Miller also confirmed that the plaintiffs underwent separate types of blood tests, which measured IgE, IgG antibodies. Simply put, the two different antibodies are produced by the human body in response to various antigens. IgE will determine whether an individual has an allergy to, for example, mold, cats, dogs, horses, dust, etc. IgG demonstrates whether a person is having any hypersensitive or respiratory response by virtue of inhaling a foreign substance, and his/her body is trying to fight off that substance.

“The plaintiffs were not allergic to mold according to some of these tests, but the defense witnesses disregarded the two other types of exposures that you have to mold which is an immune response and a toxic response,” Miller said. “Just because you’re not allergic to mold doesn’t mean you’re not going to have symptoms.

“My clients had positive IgG antibodies to the molds found in the apartment, which is consistent with their respiratory symptoms,” Miller continued, adding that the defense identified these symptoms as resulting from an allergy to cats his clients kept in their apartment. “My clients had cats for 11 years with no problems before they moved into this apartment,” he said.

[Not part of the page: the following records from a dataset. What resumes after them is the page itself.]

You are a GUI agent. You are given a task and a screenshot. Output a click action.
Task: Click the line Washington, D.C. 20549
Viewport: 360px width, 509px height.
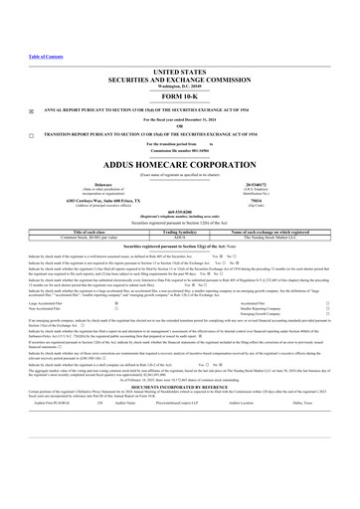pyautogui.click(x=179, y=86)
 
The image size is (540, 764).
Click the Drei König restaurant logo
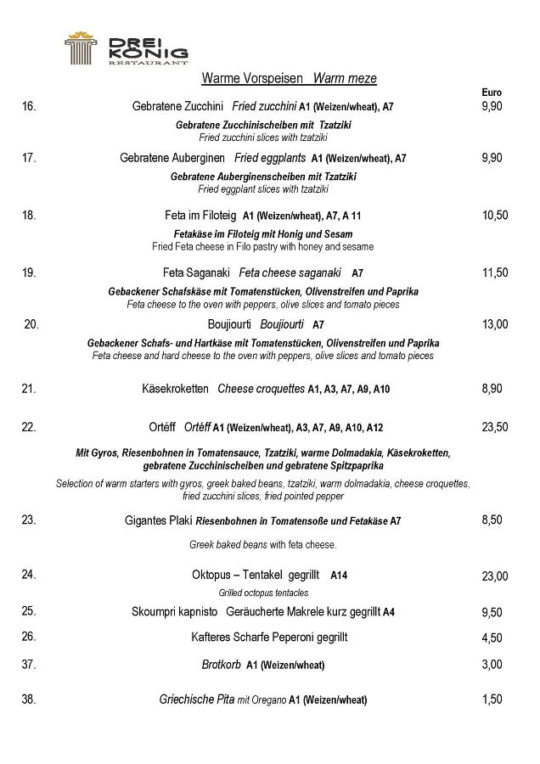pos(127,49)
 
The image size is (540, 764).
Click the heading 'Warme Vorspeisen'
pos(252,79)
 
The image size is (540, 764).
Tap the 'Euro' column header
pos(492,93)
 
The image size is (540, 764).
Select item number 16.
pos(29,107)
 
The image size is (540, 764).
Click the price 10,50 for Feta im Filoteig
pos(495,216)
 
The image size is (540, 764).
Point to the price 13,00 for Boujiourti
pos(495,324)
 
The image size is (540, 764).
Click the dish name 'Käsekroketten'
pos(175,389)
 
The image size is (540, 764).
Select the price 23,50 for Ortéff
pos(495,428)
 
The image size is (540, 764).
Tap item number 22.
pos(29,428)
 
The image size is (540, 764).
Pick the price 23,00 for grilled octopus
pos(495,576)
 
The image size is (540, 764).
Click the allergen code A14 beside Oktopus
pos(339,576)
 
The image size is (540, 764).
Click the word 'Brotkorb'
pos(221,665)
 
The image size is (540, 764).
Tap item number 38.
pos(29,700)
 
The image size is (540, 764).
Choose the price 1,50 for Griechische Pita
pos(492,700)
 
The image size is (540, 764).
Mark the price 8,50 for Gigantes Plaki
pos(492,520)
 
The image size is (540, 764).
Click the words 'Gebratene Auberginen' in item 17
pos(172,158)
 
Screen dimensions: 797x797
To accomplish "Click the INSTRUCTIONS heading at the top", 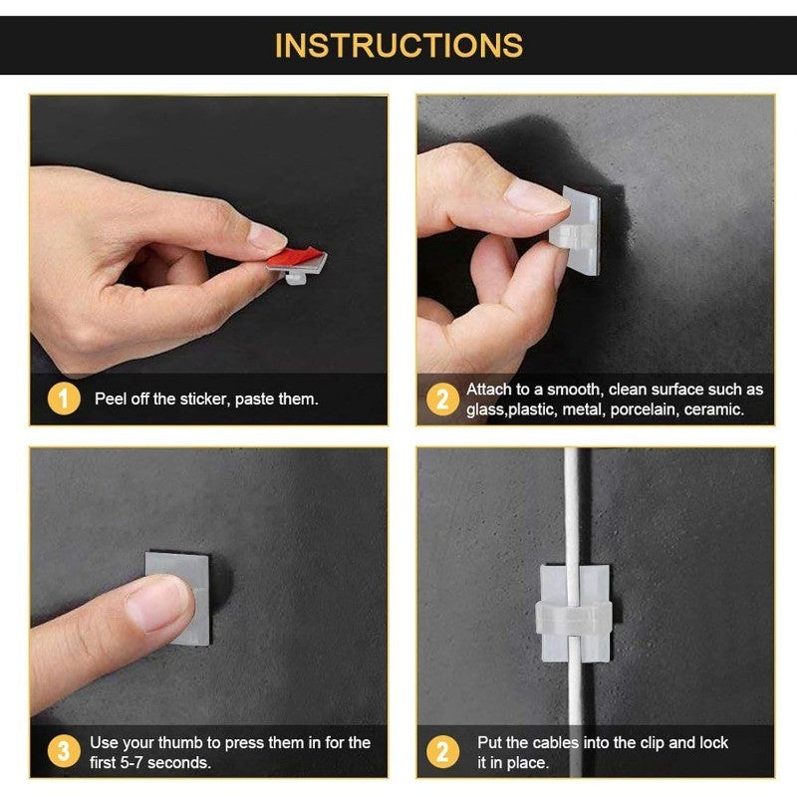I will coord(398,46).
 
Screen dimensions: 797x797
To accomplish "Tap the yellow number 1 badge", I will coord(63,398).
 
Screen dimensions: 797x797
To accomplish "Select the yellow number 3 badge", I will coord(63,752).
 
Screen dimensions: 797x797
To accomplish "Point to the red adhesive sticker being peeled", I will coord(295,258).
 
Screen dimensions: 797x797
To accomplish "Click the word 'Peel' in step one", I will coord(112,399).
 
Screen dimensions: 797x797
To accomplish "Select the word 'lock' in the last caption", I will coord(712,742).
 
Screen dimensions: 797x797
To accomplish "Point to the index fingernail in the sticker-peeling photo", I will coord(266,237).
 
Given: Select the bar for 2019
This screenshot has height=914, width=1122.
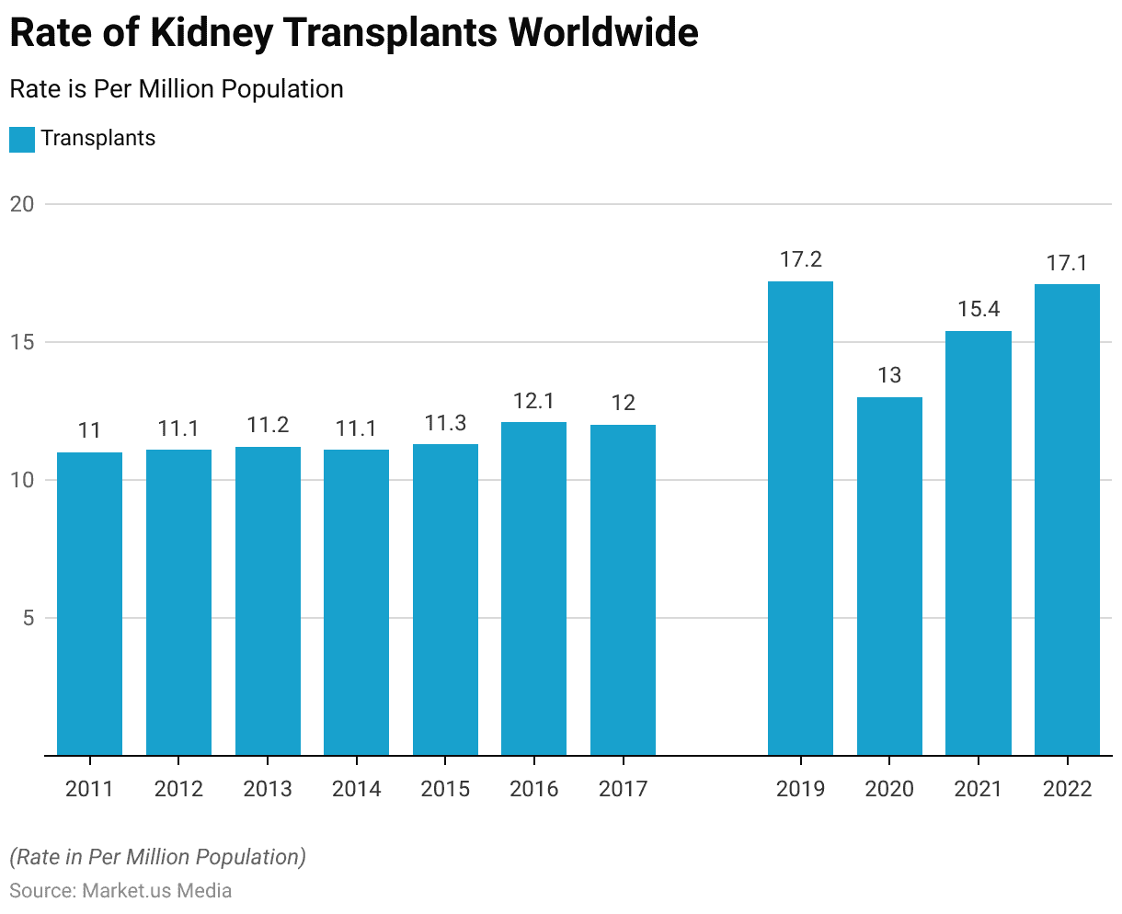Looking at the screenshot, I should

Parties with knowledge of the case noted that the counsel for the plaintiffs worked closely with a Sacramento doctor, who testified to the jury that he connected mold exposure to many of the medical problems about which the plaintiffs were complaining. While the defense argued that there was no medical or scientific basis for the questions, after a separate hearing outside the presence of the jury, the judge allowed the doctor’s testimony to be included. Furthermore, the defense maintained that the IgG was performed as a MAST test, which it stated has been discredited as a valid method. Given the defense’s challenge of the medical evidence, it can be assumed that it will definitely be an issue on appeal.

In fact, the question on many minds within the defense bar, which deals with mold-related cases, is: What evidence was brought in to convince the jury to come to the conclusion it did? Or was it merely a “sympathy verdict”?

The reliability of the IgG referred to in the case, a type of isotype-specific ELISA test, was not conclusively validated in a recent California Department of Health Services fact sheet, “Misinterpretation of Stachybotrys Serology,” which determined that such serology tests “have no clinical application at this time.” The fact sheet also states, “The U.S. Food and Drug Administration has not evaluated or approved these testing methods.”

Miller noted that he himself had called most of the defense’s own witnesses instead of waiting for them be called on directly and then doing a cross-examination.

When contacted by Insurance Journal, Rick Rodgers of Dillion & Rodgers in Sacramento, who was counsel for the defendants, said only that, “We’re going to file standard, post-trial motions and an appeal—and are, therefore, not releasing comments at this time.”

According to experts, the major difference between this case and the $32-million decision in the Ballard mold case in Texas is that in that case—as in another recent California case that resulted in an $18.1 million verdict for the plaintiffs—no evidence of bodily injury came before a trier of fact. At issue was solely the question of insurance handling and bad faith.

In Ballard in particular, the defense made a Daubert motion to exclude all of the evidence the Ballards wanted to put on to show how they had been injured physically by mold. The judge in Texas—a state with a higher standard for admissibility of evidence than California—excluded all that testimony. All the Ballards received money for was the value of their house and mental anguish. They received $8.9 million in attorneys’ fees, but $12 million, the largest single component of the $32 million verdict, was purely punitive or exemplary damages levied against their insurer. The jury never got to the issue of personal injury.